Starting with the line that holds "Powered by Shopify (116, 2569)" and stopping after the line that holds "[Compartir en Pinterest] (978, 1043)", repeat the lines below word for word, without the pictures.
══ SOURCE RECORDS ══
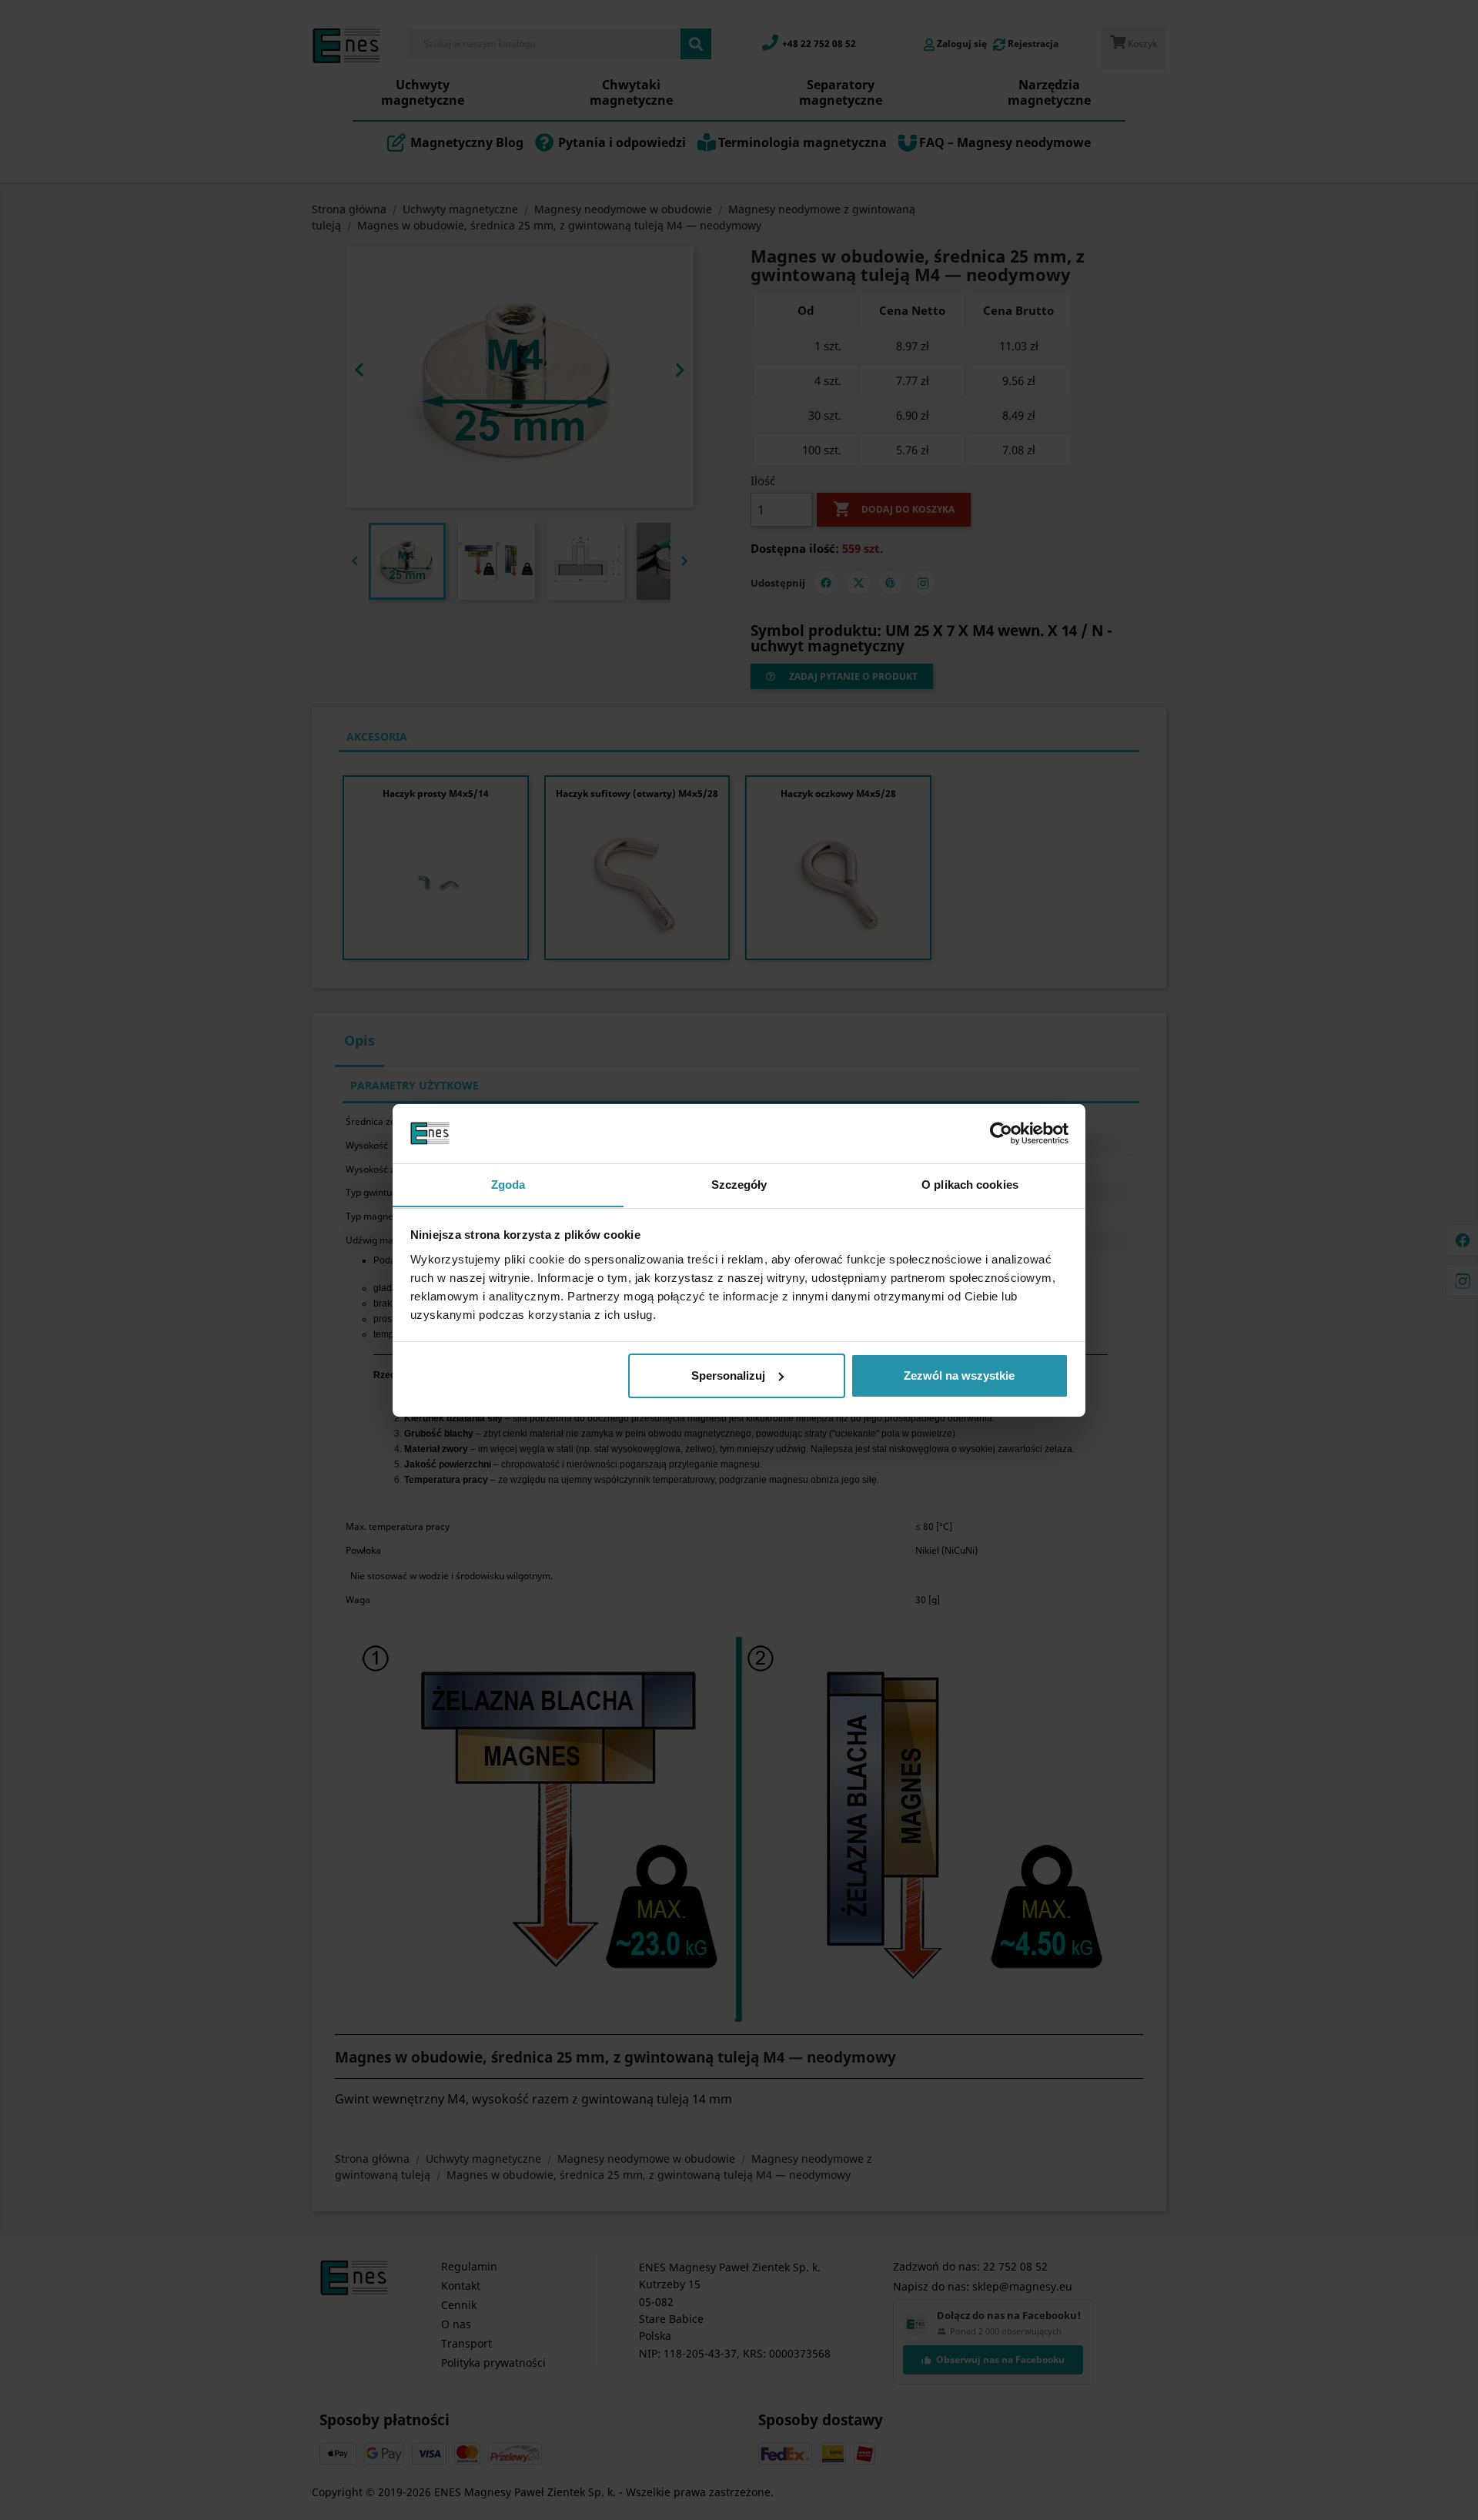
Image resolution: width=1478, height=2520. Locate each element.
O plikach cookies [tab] (969, 1183)
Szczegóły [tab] (739, 1183)
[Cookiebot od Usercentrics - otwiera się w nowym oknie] (1001, 1133)
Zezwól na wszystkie (959, 1375)
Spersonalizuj (728, 1375)
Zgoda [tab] (508, 1183)
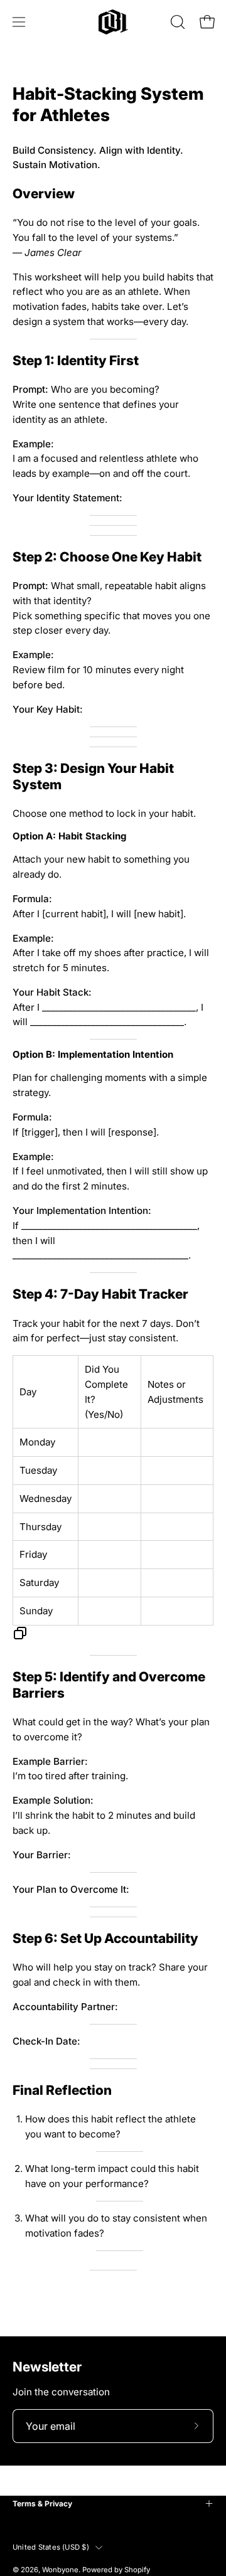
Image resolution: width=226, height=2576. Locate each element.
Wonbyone (60, 2569)
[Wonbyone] (113, 22)
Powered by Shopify (116, 2569)
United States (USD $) (51, 2547)
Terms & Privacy (42, 2503)
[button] (176, 22)
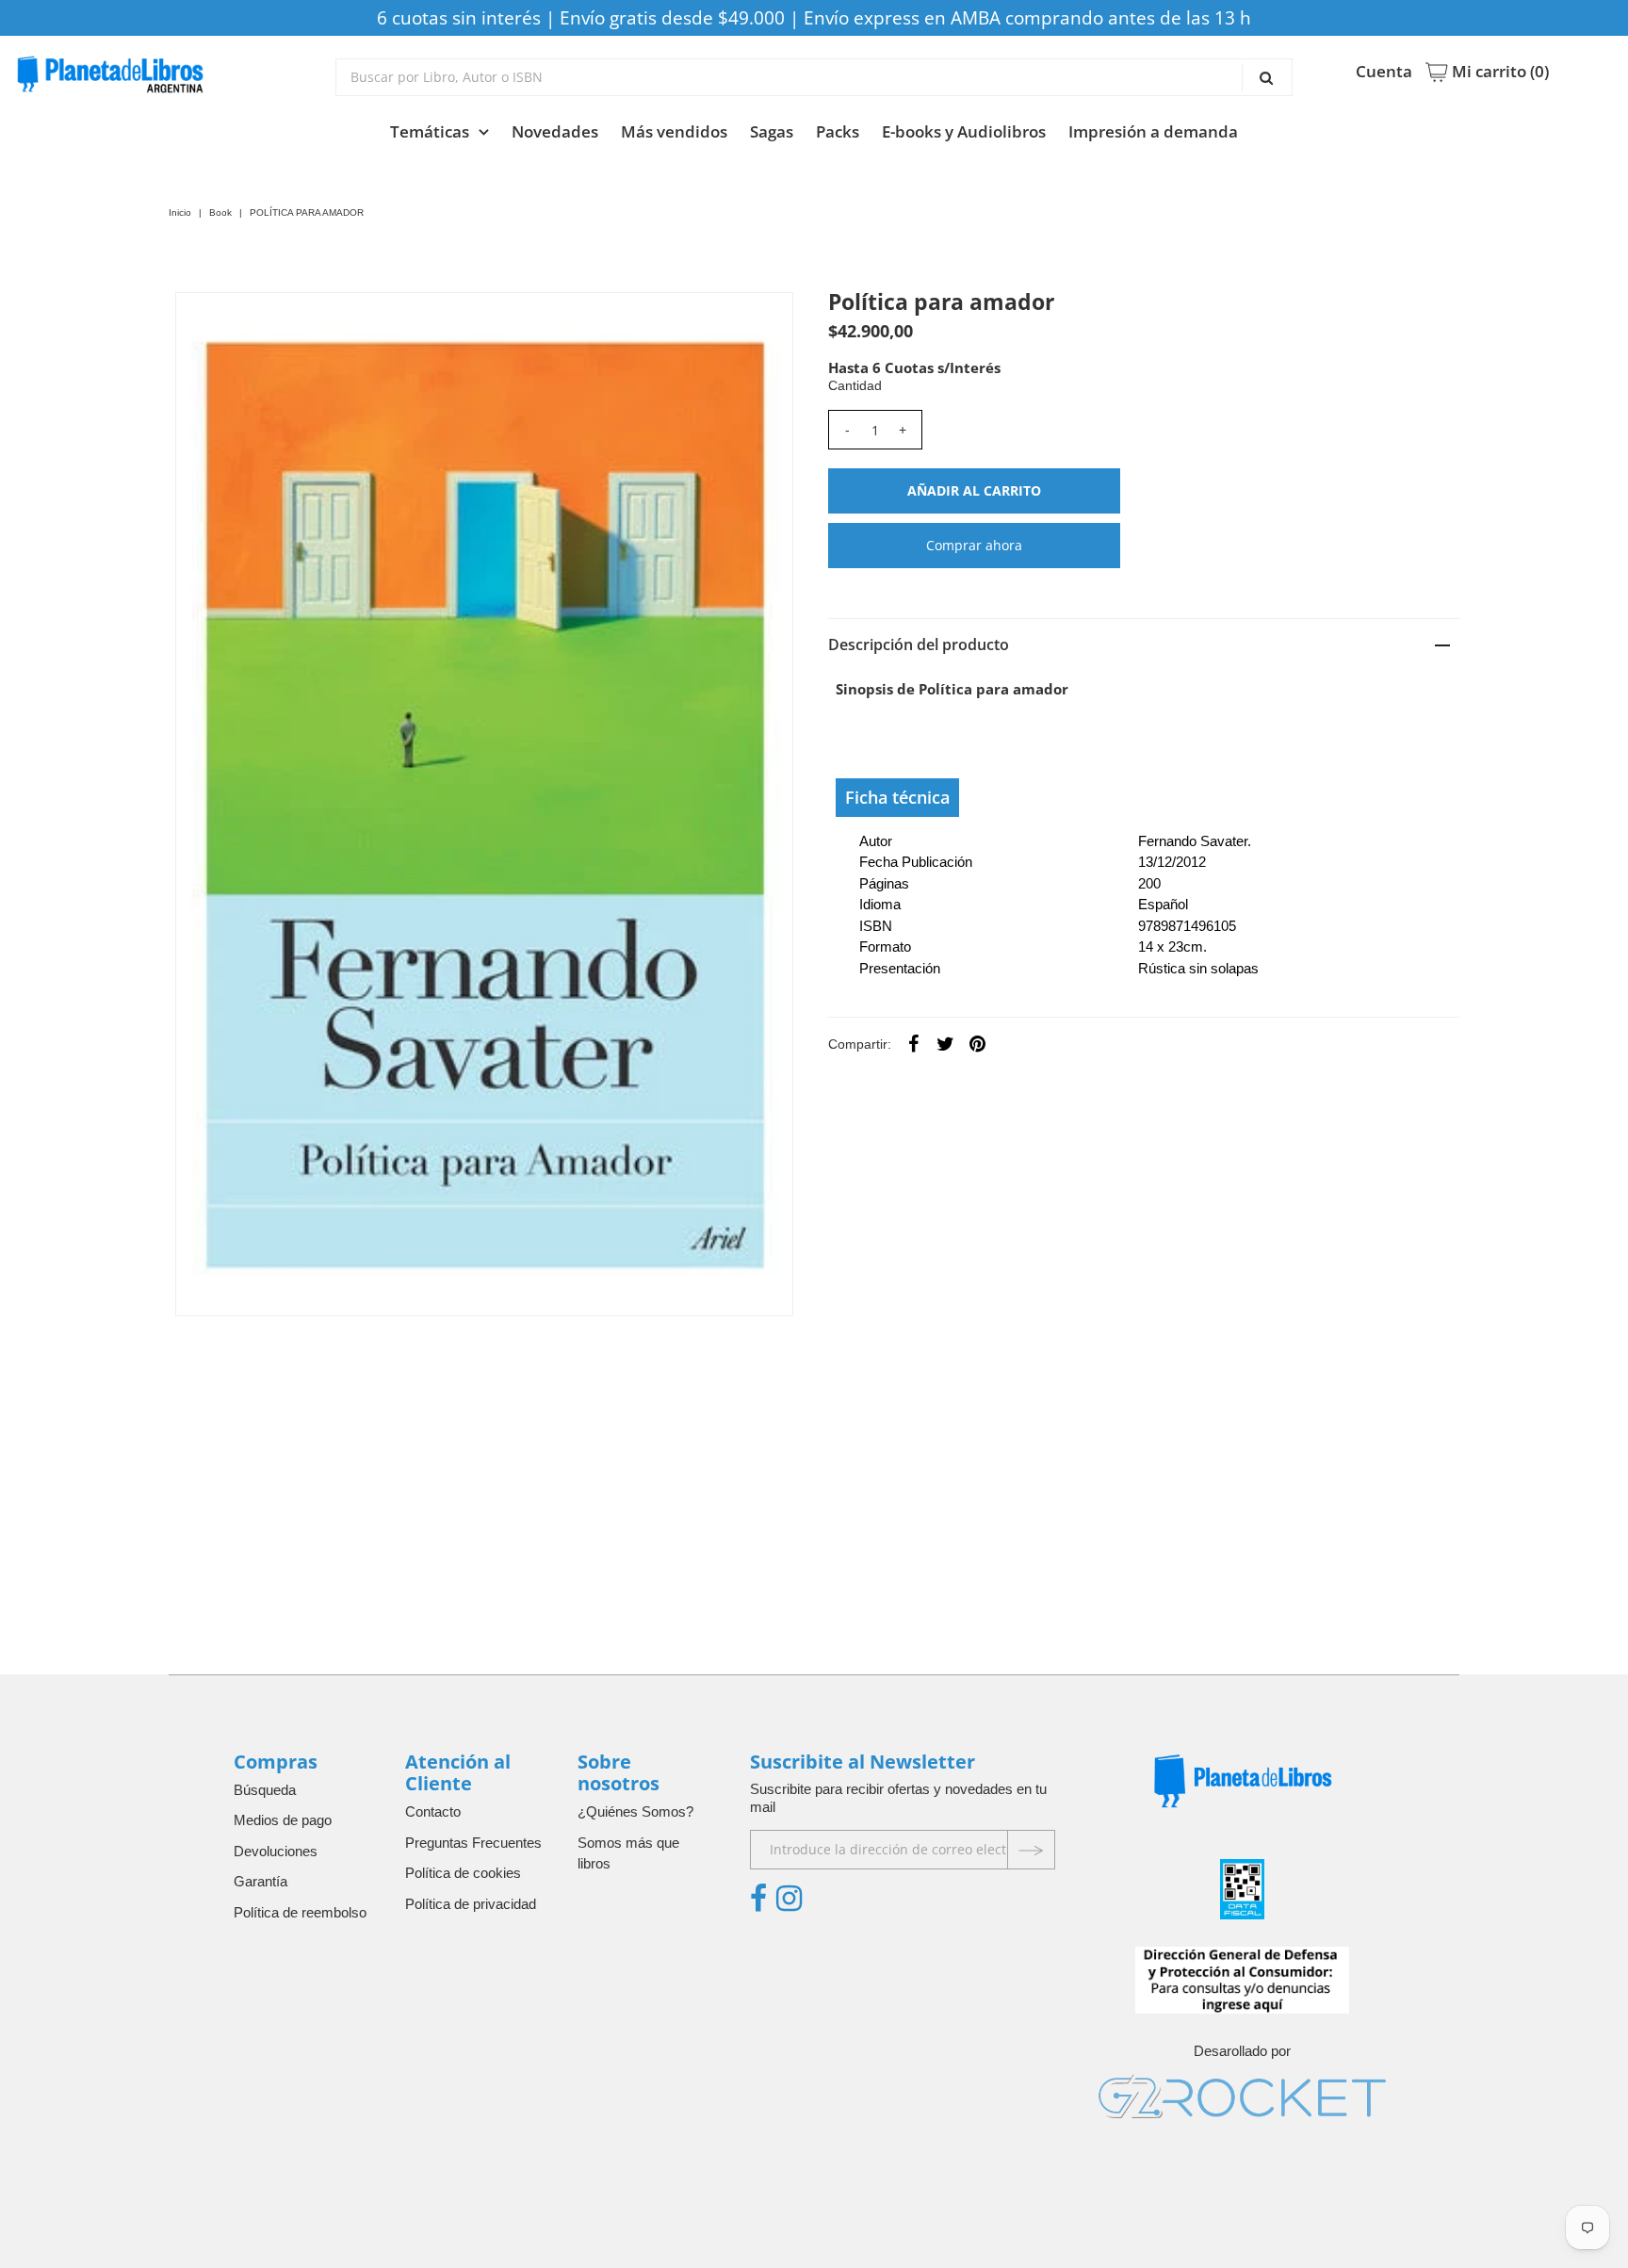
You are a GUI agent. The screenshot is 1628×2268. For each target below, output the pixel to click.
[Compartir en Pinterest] (978, 1043)
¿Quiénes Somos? (635, 1811)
═══
* OUTPUT FOR THIS TASK:
Powered by Shopify (116, 2569)
United States (USD $) (51, 2547)
Terms & Privacy (42, 2503)
[button] (176, 22)
You are a GUI agent. The screenshot is 1628×2268. For each target below, output the pixel to click.
[Compartir en Pinterest] (978, 1043)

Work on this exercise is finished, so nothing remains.